● **EXERCISE**: Word for word, please restate the line that contains "The height and" and all lines after it through the end of the material, minus the pictures.

________________________

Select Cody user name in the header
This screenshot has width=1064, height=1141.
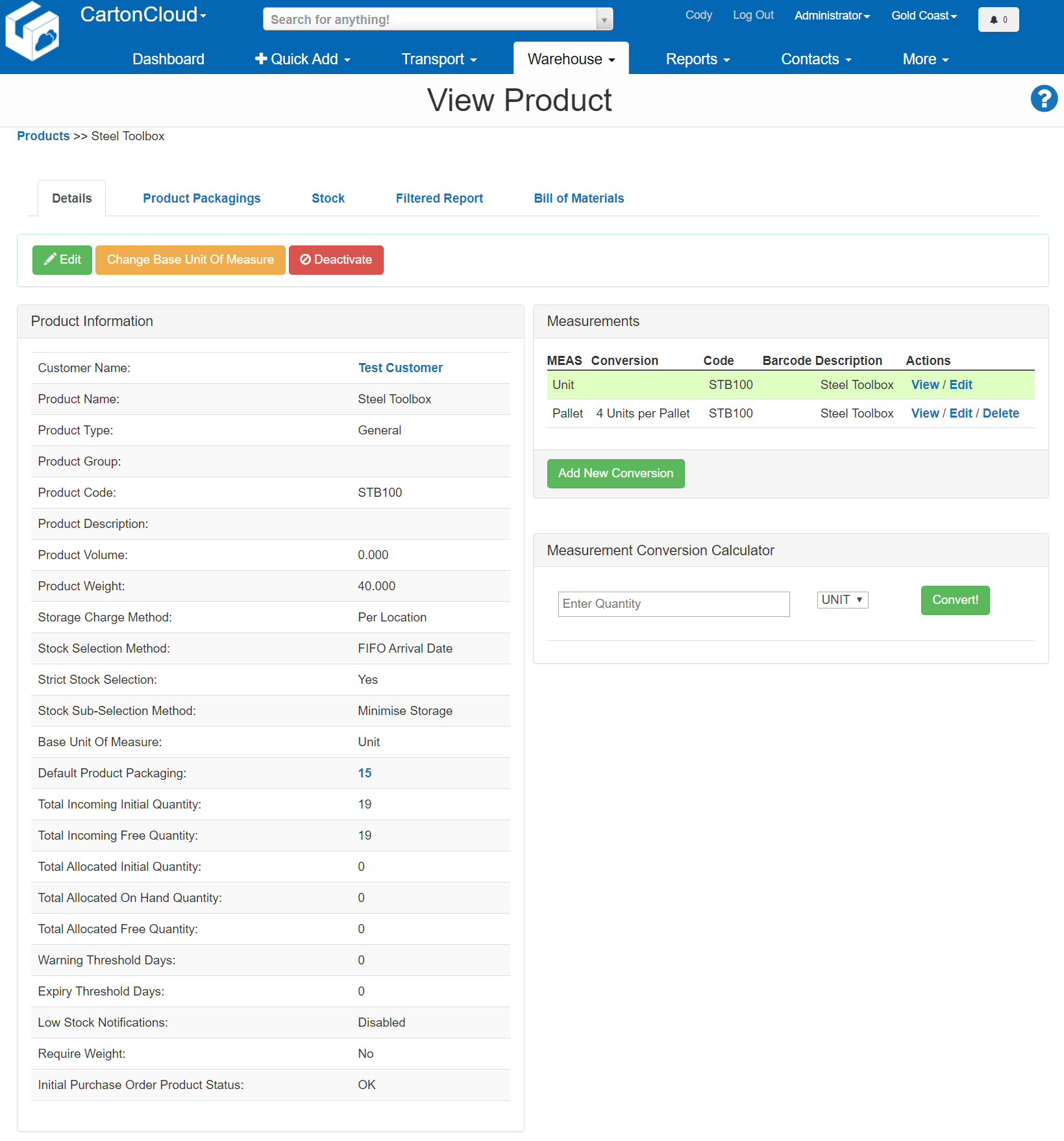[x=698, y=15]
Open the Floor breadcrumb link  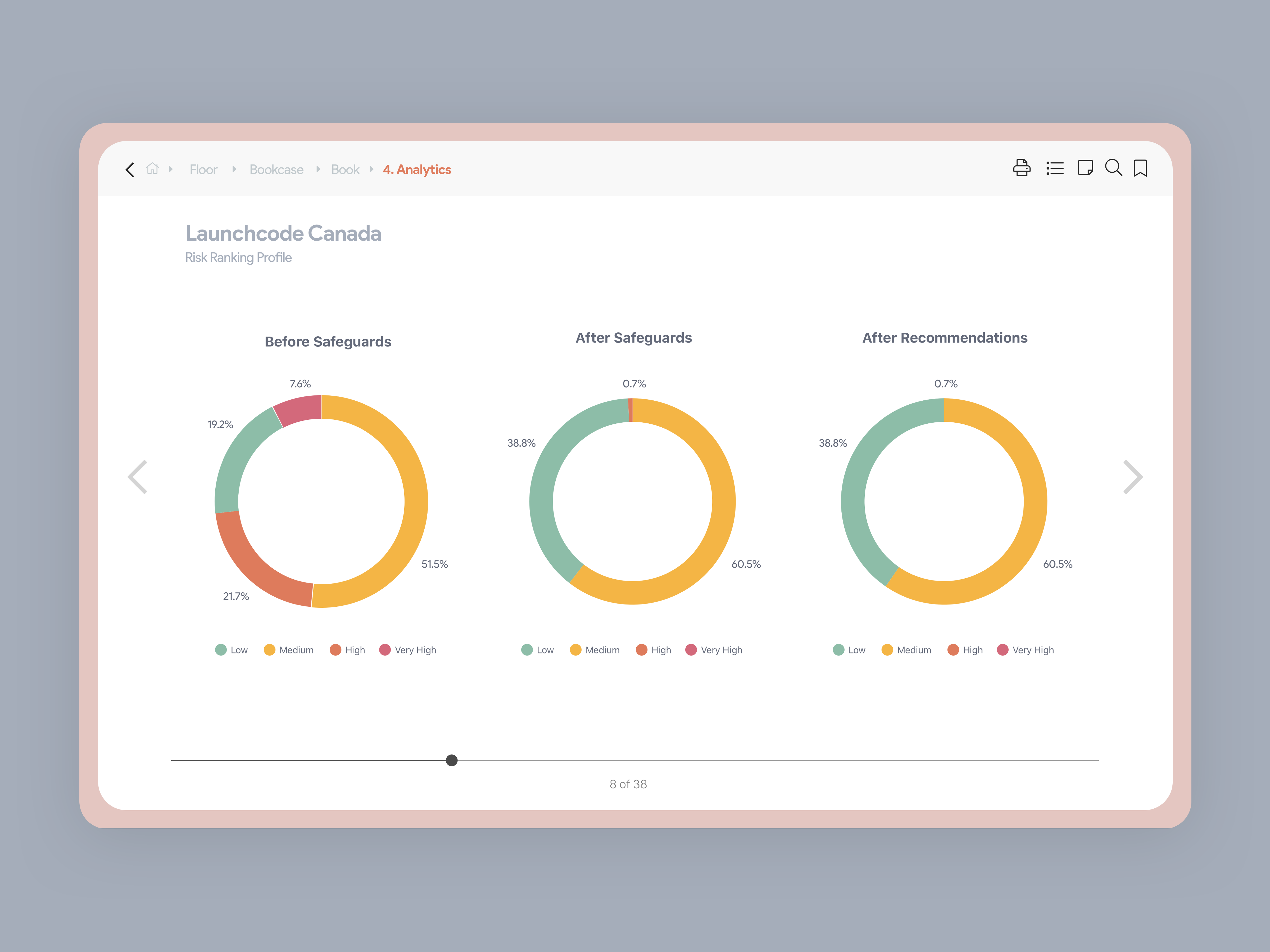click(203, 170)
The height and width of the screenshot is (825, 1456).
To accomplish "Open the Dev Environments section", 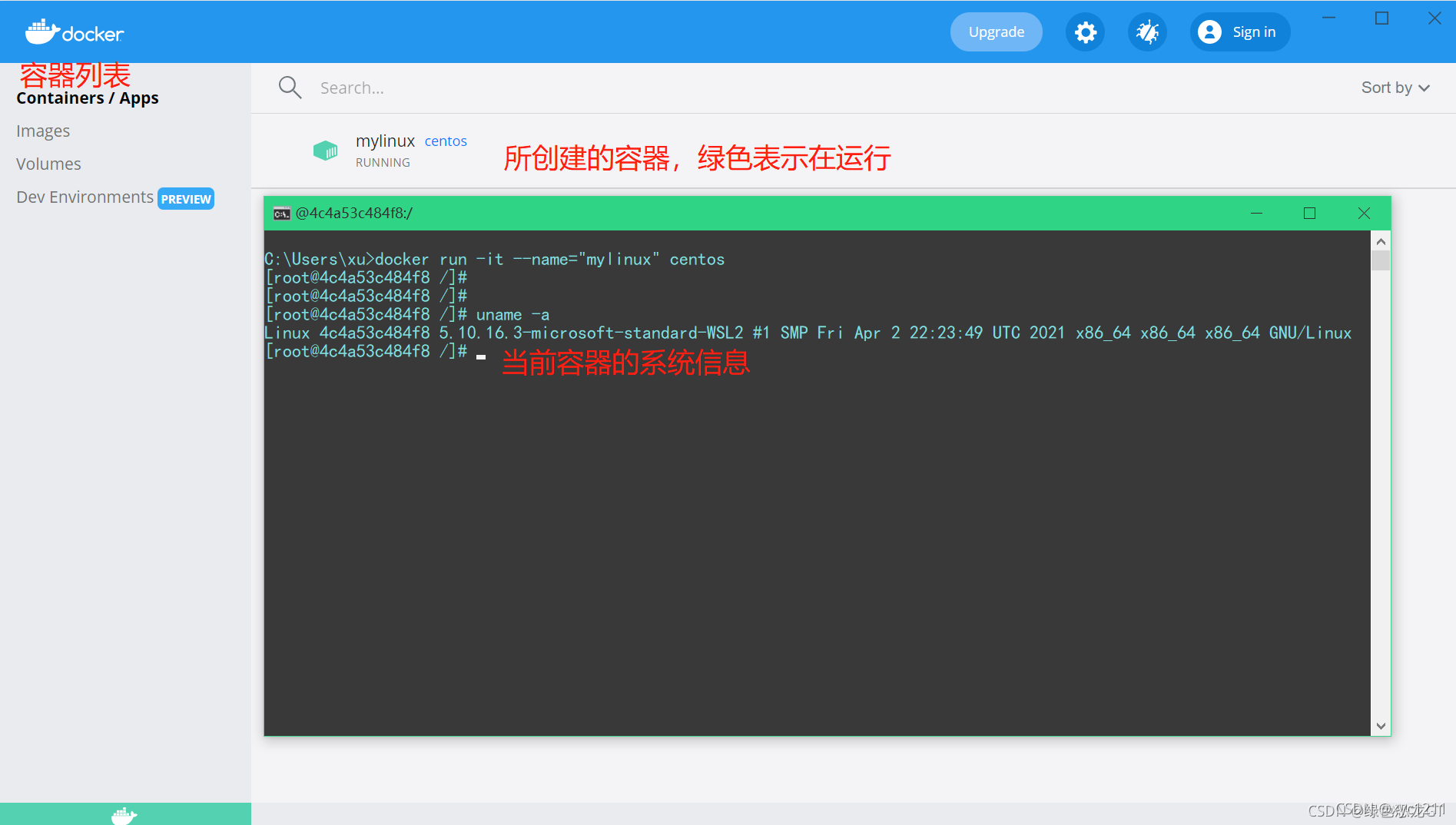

________________________

● **RESULT FOR THIS TASK**:
The height and width of the screenshot is (825, 1456).
To accomplish "Open the Dev Environments section", 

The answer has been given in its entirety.